Close grip press

Narrow bench pressbasic fitness and bodybuilding exercise to gain strength, mass and volume of your triceps. In addition to the “triceps brachii muscle”, this exercise also takes an active part breast And deltas. The smart move is to leave this press until the very end. training programso that relatively fresh shoulders and chest will help “bomb” with heavy weights someone who is already pretty tired and exhausted from other exercises triceps.

The grip in this press varies: from minimumwhen the thumbs and index fingers touch each other until the grip shoulder width apart. It makes no sense to grab the barbell with a wider grip, since in this case the main emphasis of the load shifts from the triceps to the chest muscles. The optimal grip width is about 15 cm.

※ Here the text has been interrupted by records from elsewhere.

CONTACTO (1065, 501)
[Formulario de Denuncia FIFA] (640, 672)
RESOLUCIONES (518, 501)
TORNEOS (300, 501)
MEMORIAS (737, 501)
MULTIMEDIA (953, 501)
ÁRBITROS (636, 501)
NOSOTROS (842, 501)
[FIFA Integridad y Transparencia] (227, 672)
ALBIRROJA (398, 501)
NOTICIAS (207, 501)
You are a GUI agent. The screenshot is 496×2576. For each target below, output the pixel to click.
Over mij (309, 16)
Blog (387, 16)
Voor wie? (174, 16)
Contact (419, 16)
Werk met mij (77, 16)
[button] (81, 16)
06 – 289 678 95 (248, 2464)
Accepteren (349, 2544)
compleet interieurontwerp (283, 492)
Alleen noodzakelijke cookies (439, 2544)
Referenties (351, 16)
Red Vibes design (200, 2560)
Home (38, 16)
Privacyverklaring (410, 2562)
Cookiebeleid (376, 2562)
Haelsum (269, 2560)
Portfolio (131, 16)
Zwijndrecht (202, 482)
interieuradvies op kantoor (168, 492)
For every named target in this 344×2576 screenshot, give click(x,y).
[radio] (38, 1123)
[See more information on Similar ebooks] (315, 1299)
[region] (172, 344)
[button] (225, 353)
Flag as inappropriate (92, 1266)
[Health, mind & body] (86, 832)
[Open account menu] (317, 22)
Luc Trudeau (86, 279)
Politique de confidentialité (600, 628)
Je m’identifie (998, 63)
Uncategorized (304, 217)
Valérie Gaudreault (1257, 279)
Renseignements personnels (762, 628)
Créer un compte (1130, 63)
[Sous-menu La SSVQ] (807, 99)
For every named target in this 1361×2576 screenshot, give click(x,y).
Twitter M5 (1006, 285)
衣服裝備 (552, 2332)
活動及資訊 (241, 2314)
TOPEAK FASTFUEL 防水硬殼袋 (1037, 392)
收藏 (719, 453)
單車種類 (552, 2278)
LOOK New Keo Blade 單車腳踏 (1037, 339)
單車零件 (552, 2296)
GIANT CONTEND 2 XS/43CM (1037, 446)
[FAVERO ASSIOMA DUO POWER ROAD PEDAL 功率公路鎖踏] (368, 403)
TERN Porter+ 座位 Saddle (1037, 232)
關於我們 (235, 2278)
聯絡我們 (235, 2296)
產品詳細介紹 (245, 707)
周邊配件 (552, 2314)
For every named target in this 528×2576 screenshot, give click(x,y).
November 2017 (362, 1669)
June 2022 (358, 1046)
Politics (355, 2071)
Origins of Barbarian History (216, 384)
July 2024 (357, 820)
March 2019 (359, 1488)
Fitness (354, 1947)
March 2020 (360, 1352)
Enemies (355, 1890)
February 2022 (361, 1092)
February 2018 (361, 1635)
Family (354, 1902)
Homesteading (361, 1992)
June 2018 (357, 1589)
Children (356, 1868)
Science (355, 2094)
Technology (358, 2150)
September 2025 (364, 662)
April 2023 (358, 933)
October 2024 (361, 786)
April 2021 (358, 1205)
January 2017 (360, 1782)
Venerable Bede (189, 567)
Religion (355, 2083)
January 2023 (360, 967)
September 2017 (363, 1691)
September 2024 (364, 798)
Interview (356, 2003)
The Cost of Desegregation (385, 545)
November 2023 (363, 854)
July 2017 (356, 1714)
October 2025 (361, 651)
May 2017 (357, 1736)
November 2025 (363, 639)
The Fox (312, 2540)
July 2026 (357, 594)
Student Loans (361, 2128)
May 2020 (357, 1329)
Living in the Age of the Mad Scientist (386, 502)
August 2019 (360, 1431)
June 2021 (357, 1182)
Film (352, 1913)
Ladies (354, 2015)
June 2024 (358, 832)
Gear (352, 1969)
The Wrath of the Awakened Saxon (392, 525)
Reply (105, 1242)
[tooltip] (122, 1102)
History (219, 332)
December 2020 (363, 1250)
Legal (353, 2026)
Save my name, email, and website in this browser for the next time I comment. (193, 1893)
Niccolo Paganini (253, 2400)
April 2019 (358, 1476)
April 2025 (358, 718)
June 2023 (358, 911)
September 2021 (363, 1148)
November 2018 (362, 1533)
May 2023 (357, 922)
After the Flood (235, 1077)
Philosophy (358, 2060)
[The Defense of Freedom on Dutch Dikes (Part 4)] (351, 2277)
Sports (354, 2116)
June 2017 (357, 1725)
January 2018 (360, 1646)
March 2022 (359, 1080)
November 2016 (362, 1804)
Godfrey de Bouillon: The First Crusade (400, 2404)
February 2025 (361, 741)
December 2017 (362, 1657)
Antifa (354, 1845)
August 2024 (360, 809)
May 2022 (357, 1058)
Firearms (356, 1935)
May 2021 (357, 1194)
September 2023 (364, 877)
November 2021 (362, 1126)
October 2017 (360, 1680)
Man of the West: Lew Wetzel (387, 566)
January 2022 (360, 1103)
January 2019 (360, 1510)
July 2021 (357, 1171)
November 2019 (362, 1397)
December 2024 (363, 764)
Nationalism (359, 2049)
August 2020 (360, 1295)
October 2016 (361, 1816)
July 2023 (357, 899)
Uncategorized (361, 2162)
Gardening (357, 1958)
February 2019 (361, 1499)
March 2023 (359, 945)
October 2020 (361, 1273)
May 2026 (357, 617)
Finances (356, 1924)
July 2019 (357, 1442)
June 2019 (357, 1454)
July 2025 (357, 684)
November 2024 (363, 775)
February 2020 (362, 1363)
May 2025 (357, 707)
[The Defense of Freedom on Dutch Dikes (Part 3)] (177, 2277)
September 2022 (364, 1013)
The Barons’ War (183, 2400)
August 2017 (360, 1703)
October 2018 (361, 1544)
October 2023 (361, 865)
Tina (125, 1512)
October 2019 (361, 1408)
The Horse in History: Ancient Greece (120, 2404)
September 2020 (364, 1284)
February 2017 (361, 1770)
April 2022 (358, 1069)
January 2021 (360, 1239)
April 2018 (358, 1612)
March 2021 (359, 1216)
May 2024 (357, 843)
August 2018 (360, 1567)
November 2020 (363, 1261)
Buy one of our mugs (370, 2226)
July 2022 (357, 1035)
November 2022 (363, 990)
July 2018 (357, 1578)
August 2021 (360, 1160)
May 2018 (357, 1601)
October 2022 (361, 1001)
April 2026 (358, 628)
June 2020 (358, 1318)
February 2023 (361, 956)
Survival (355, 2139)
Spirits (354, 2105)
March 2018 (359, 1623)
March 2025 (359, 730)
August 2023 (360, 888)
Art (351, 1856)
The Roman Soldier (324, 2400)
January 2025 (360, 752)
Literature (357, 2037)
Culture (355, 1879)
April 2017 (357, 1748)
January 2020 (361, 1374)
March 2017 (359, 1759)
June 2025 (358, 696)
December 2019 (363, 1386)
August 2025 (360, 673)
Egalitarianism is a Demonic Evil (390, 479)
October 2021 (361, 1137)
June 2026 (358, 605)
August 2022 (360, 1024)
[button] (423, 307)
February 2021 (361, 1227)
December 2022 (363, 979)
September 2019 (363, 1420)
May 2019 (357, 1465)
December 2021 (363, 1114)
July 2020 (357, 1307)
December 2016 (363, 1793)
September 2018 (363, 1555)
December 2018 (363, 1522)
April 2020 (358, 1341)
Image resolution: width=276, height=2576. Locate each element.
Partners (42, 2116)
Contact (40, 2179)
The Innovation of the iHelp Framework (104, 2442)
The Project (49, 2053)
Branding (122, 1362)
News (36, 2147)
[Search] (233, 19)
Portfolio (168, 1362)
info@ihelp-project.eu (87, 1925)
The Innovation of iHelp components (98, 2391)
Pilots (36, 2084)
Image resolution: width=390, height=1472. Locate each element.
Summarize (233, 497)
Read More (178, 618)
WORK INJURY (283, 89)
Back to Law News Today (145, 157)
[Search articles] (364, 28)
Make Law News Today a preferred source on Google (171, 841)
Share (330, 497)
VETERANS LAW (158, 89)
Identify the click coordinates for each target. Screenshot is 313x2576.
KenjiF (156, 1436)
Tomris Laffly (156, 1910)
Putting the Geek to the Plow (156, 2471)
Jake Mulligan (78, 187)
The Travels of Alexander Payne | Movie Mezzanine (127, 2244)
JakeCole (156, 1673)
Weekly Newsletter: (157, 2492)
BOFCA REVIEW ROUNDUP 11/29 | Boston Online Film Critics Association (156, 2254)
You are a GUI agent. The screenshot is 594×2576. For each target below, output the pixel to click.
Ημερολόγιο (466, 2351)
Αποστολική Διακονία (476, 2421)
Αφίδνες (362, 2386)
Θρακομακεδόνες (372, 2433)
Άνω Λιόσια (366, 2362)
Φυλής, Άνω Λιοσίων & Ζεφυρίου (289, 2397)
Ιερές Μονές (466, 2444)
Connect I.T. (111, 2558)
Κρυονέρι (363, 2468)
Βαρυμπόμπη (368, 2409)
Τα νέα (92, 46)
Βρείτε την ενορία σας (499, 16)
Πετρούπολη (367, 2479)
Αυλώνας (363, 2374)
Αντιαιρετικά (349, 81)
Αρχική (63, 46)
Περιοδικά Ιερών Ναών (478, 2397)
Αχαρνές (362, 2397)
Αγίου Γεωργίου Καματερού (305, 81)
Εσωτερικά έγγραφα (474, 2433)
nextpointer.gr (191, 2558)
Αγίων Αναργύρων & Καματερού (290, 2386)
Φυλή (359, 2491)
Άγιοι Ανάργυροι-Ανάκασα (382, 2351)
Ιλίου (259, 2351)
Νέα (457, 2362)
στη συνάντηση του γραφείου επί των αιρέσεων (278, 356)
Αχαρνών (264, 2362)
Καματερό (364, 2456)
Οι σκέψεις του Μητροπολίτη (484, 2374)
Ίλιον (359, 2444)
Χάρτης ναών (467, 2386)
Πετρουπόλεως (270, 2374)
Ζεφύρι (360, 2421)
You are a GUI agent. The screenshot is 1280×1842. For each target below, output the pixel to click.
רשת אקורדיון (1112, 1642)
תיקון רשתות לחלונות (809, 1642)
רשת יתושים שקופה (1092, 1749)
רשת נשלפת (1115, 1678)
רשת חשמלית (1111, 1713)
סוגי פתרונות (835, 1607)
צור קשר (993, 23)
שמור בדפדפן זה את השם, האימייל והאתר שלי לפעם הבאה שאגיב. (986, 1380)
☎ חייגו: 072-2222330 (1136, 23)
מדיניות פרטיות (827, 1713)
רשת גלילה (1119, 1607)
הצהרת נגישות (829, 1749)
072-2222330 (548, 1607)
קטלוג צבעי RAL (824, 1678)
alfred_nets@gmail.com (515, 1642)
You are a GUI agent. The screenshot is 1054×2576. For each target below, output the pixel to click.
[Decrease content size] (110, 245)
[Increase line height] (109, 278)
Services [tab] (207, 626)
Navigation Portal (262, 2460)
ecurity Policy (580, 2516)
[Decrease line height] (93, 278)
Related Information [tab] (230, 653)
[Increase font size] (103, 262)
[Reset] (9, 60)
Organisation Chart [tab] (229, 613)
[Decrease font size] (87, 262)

Also important in performing this exercise is the movement of your shoulders. If your shoulders move during the exercise perpendicular the body of your body, which means that the chest is more involved in the work, and not the triceps at all, which is not correct. If at close grip bench press shoulders move parallel to your body, which means you are as isolated And concentrated impact specifically on your triceps muscles. It is also important to understand that for correct technique the main plane of movement should not be located at chest level, but much lower - approximately in the upper part of the abdominal area.

The breathing technique, as in other pressing exercises, is carried out according to the principle: exhale when squeezing, inhale when lowering. Don't hold your breath!

The negative phase (descent) can be performed much slower than the positive (ascent). Also, many famous bodybuilders actively practice the principle: “partner's help" In this version, a partner helps you lift the weight, and you lower it yourself.